Which is nothing to do with what I was originally thinking about. Guilt. I have recently been feeling guilty about very little, having spent so long feeling guilty about things I am not sure are worth my worry. I have not felt guilty for breaking the law with weed (that's what i mean about having a pragmatic bearing on my ethics), and I have not felt guilty about breaking my parents' implied wishes, because I have been purely honest with them throughout. At this point in time the main thing that I can think of that I am guilty about is making girls cry. And again, I have an excuse for that too, but I won't for a second try to dodge responsibility for being a repeat-offending bastard. I declared on my birthday that this year would be about girls; this theme seems to be coming together of itself. It looks as if I will be involved in some sort of mentoring program, where I can impart some wisdom to a slightly younger friend, and attempt to identify issues before he has to figure them out the hard way, for himself.

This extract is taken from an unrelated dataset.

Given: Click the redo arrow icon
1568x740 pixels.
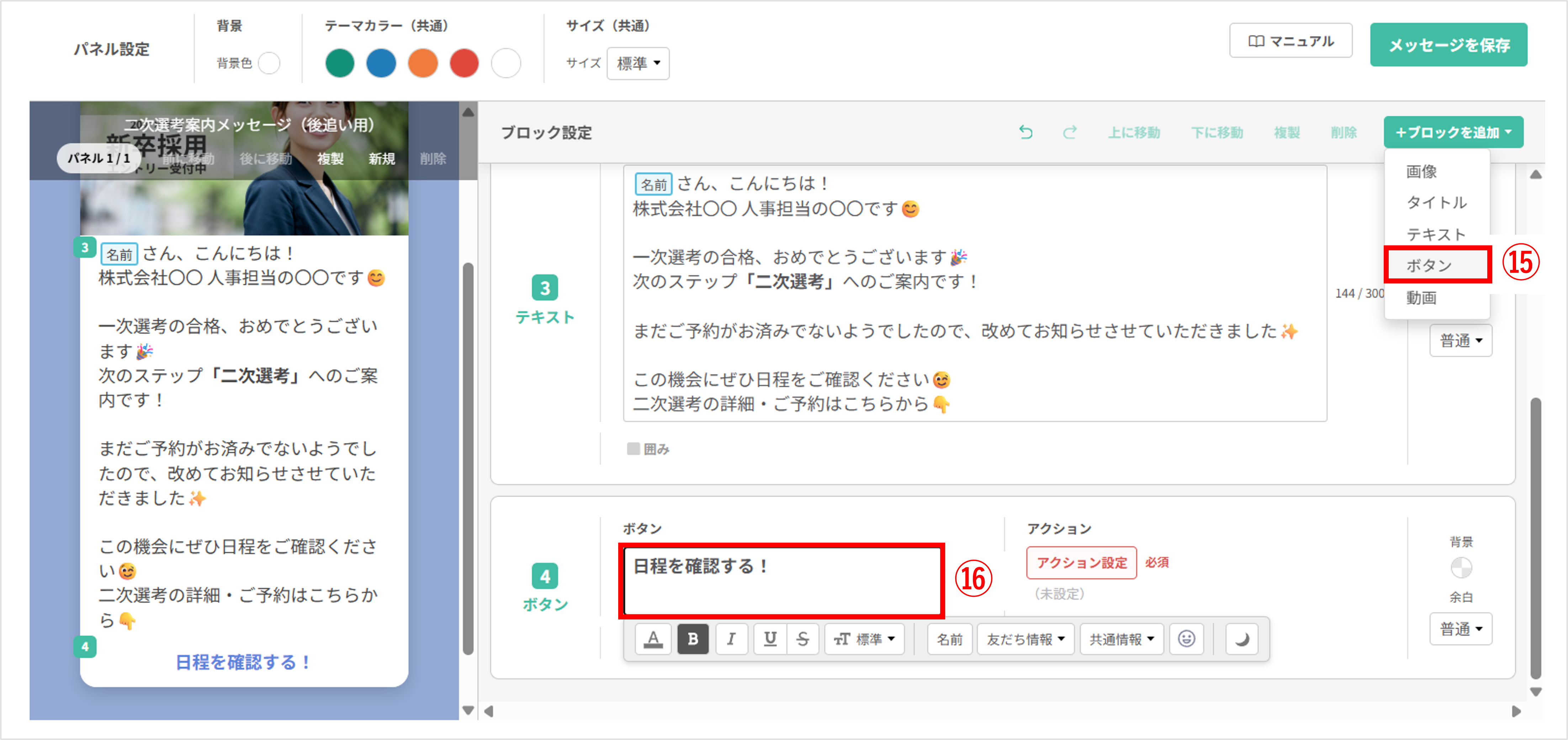Looking at the screenshot, I should [1070, 132].
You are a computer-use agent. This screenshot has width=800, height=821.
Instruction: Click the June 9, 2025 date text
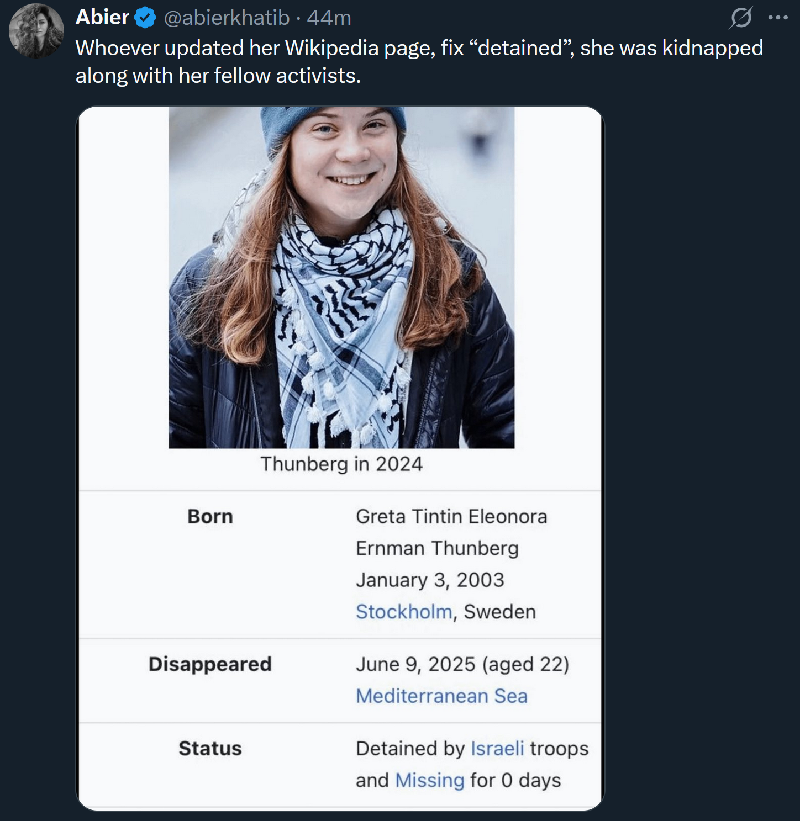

That's my excuse, by the way, for being an ass. Ask the right questions of my peers and a huge proportion will agree, we have been extremely poorly taught. Doesn't it feel like we are starting from scratch? Can you imagine having kids and for them to be at the exact same point you were 18 years ago? That seems to be a great waste of a life, but it seems to be the norm. Ignoring technological progress, can you identify one legacy of the 200 generations that have been and gone before you? This is perhaps the Curse of mankind, at birth you are bounced down every single step your parents took. That sounds very bleak, but it is a broad picture of the past, not a specific picture of what will happen in your or my future.
I intend to learn all I can about being a boy, and teach that to my young friends as I become a man. That's the first step; the whole case includes being a husband, father, lover, brother, and grandfather. Ineffectual grandparents are such a tragedy; what is the point of 70 years of living, without passing on your knowledge to your kids, and ensuring they pass it on as well!
The major flaw of my grand plan is that everyone before me has thought the same thing. This suggests that there is a common fault, and there is, I think: communication. That is my fault, at least, I can't think of many ways in which I have presented myself as a teachable individual, keen to learn from the 3 generations of Richard D. Bartlett's that I have access to (across family, church, and society).
But that is a nice word you can hold on to, and hold me accountable to: communication. We all have bright ideas (the number and brightness being directly related to your age), the issue is to communicate them at least to the first generation below mine.